(Screenshot grounding data)
....

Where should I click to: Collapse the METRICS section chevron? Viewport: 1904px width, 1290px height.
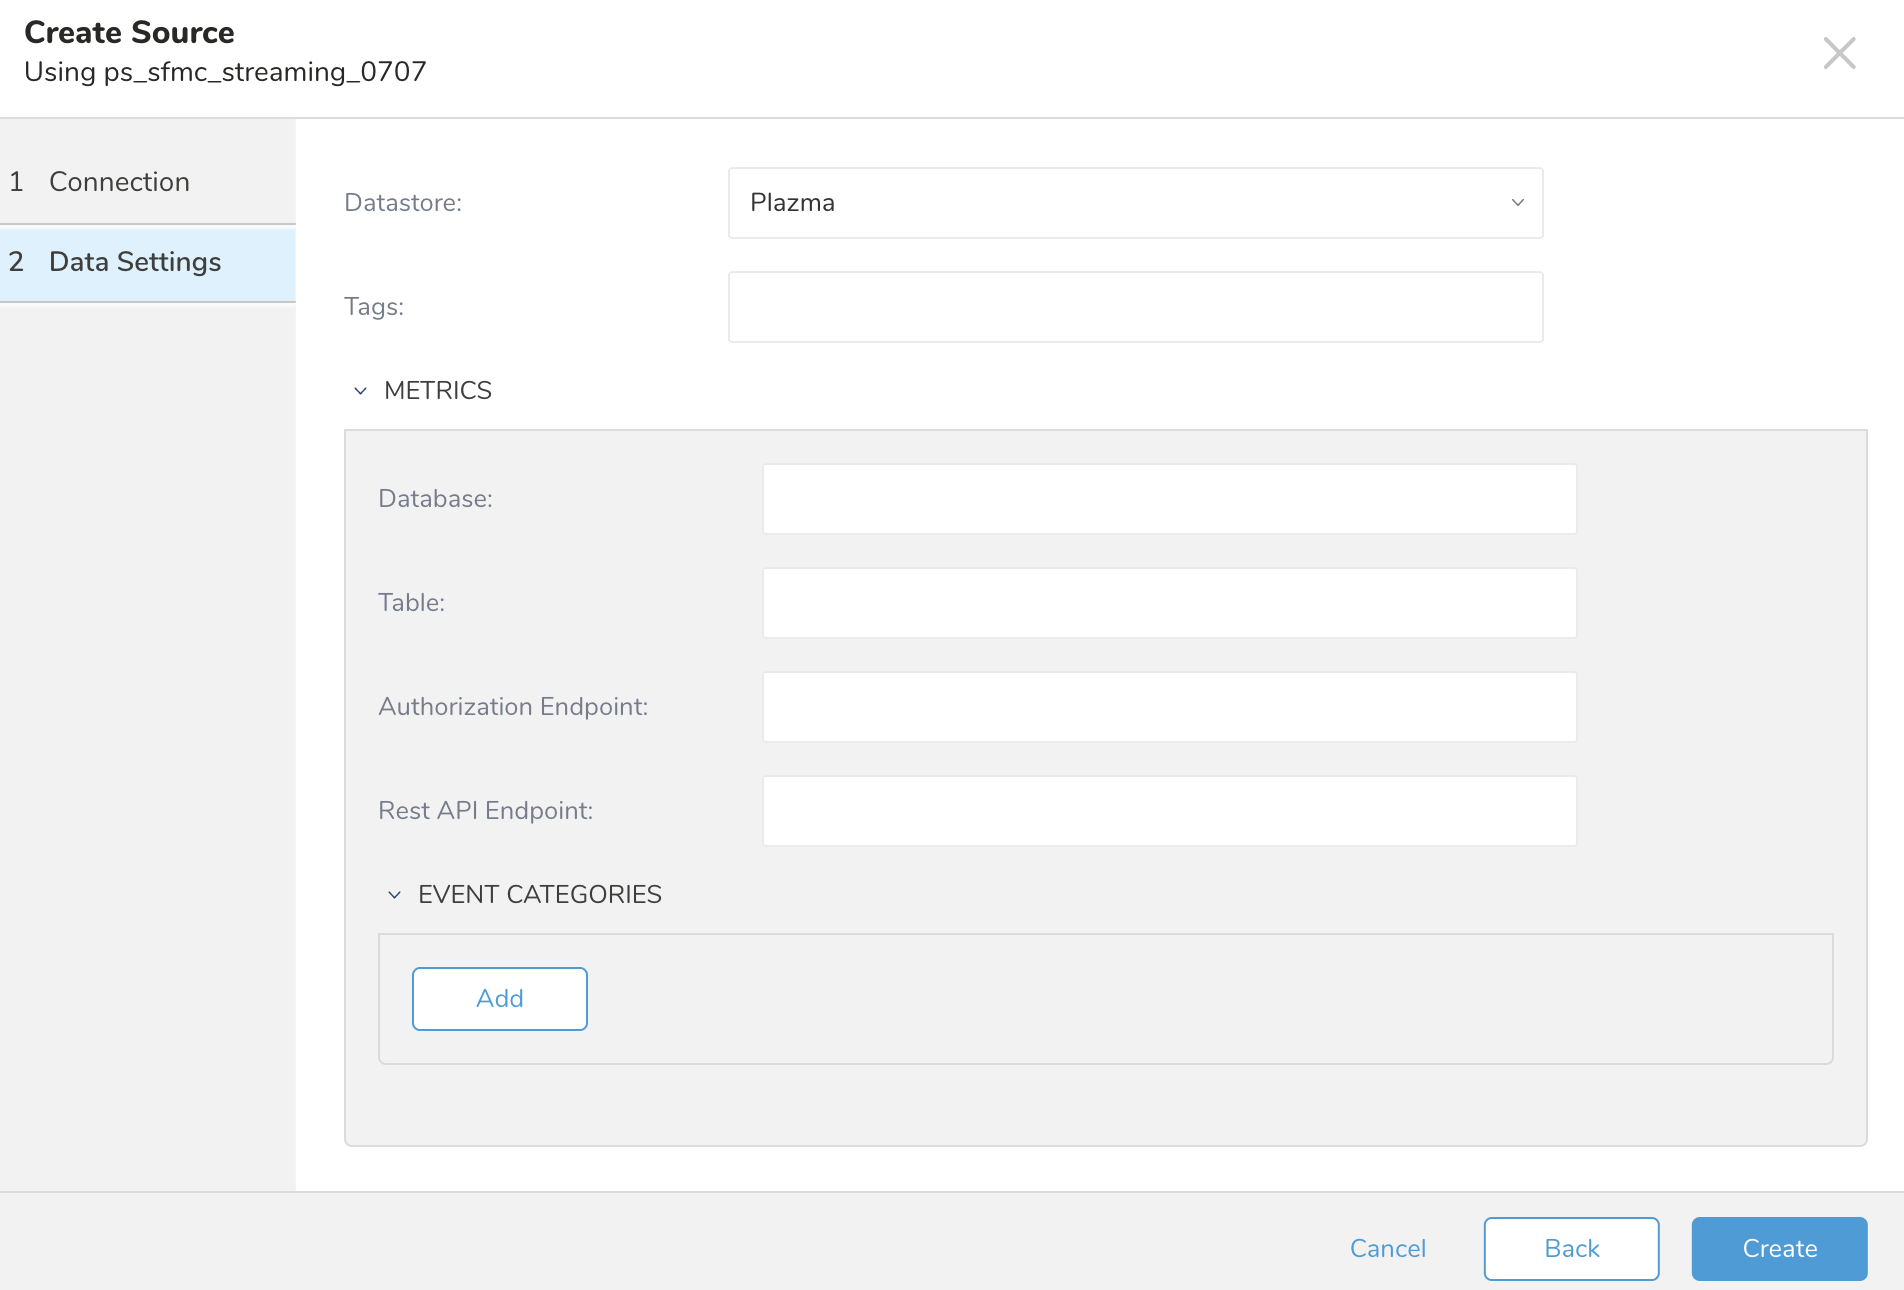(361, 391)
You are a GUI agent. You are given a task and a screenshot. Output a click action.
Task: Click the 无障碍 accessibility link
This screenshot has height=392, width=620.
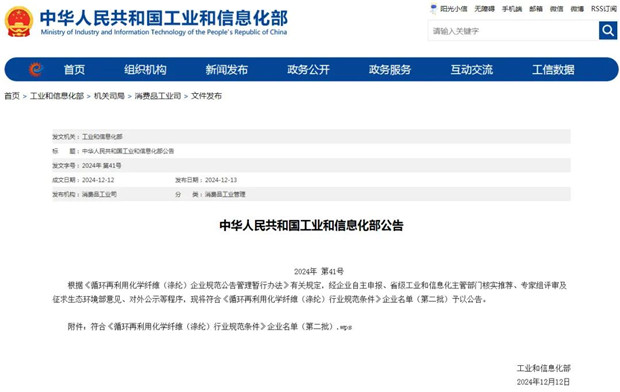485,9
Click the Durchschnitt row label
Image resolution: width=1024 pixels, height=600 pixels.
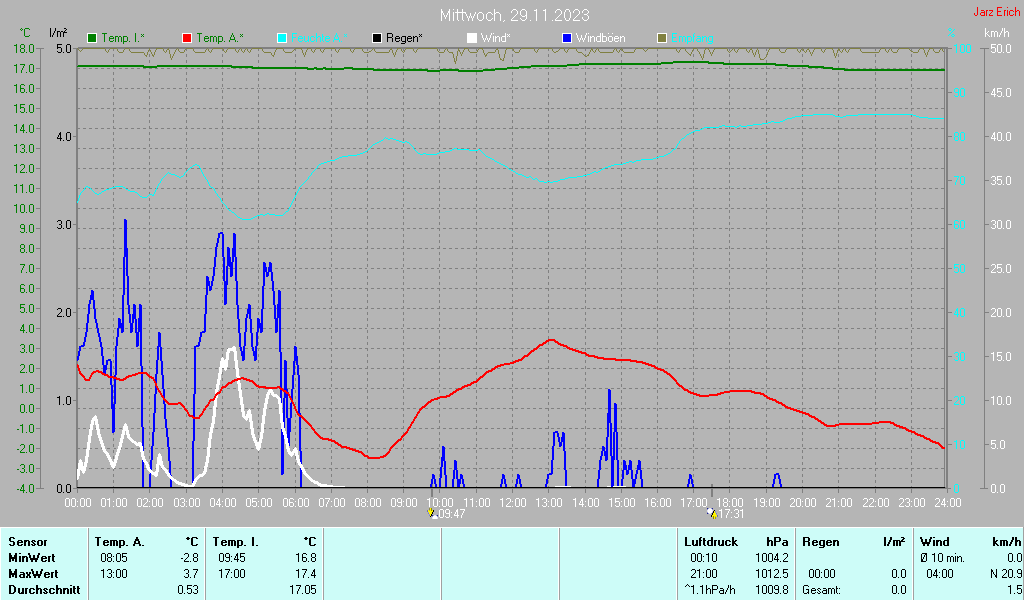[x=41, y=590]
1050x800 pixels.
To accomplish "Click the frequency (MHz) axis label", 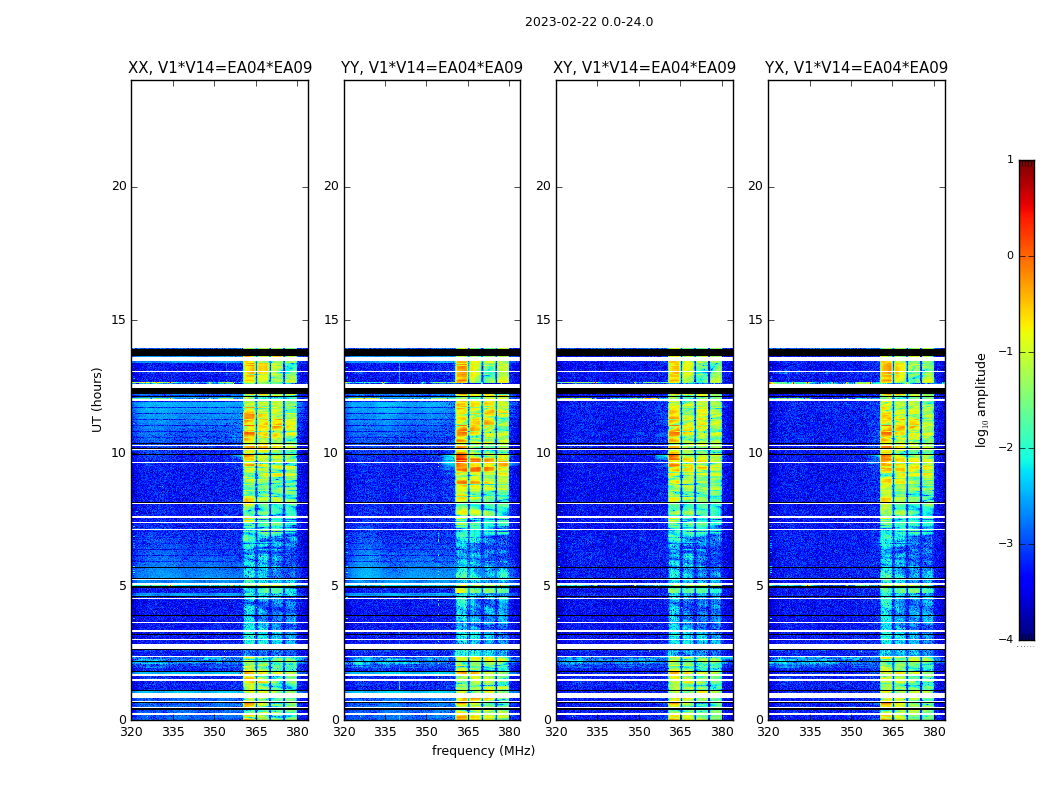I will coord(483,751).
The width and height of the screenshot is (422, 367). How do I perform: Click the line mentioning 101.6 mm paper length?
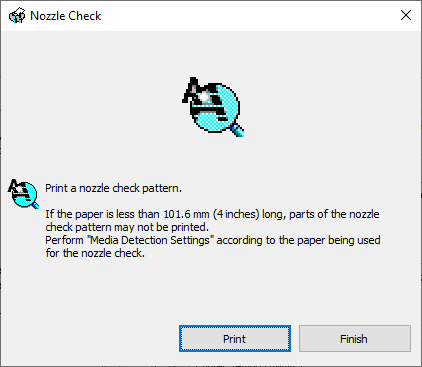[212, 214]
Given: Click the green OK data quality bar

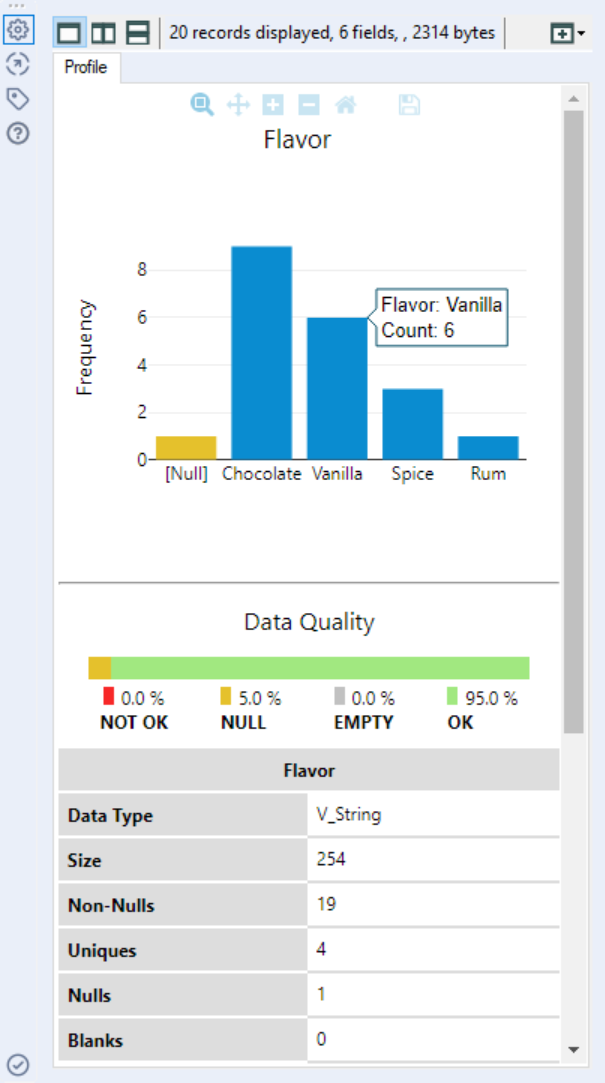Looking at the screenshot, I should click(x=320, y=668).
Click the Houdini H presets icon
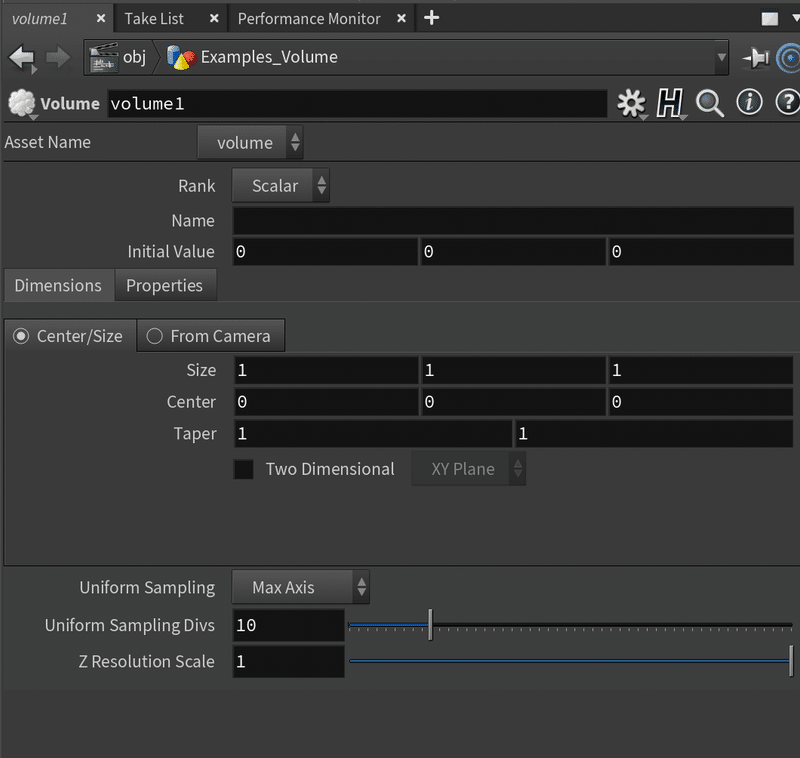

....

■ REQUIRED ACTION:
With the pictures omitted, set down each line exactly, starting at the first line of the records above and ending with the line that contains "Task: Click the 无障碍 accessibility link".

■ OUTPUT BELOW:
Where should I click to: Collapse the METRICS section chevron? Viewport: 1904px width, 1290px height.
(361, 391)
You are a GUI agent. You are given a task and a screenshot. Output a click action.
Task: Click the 无障碍 accessibility link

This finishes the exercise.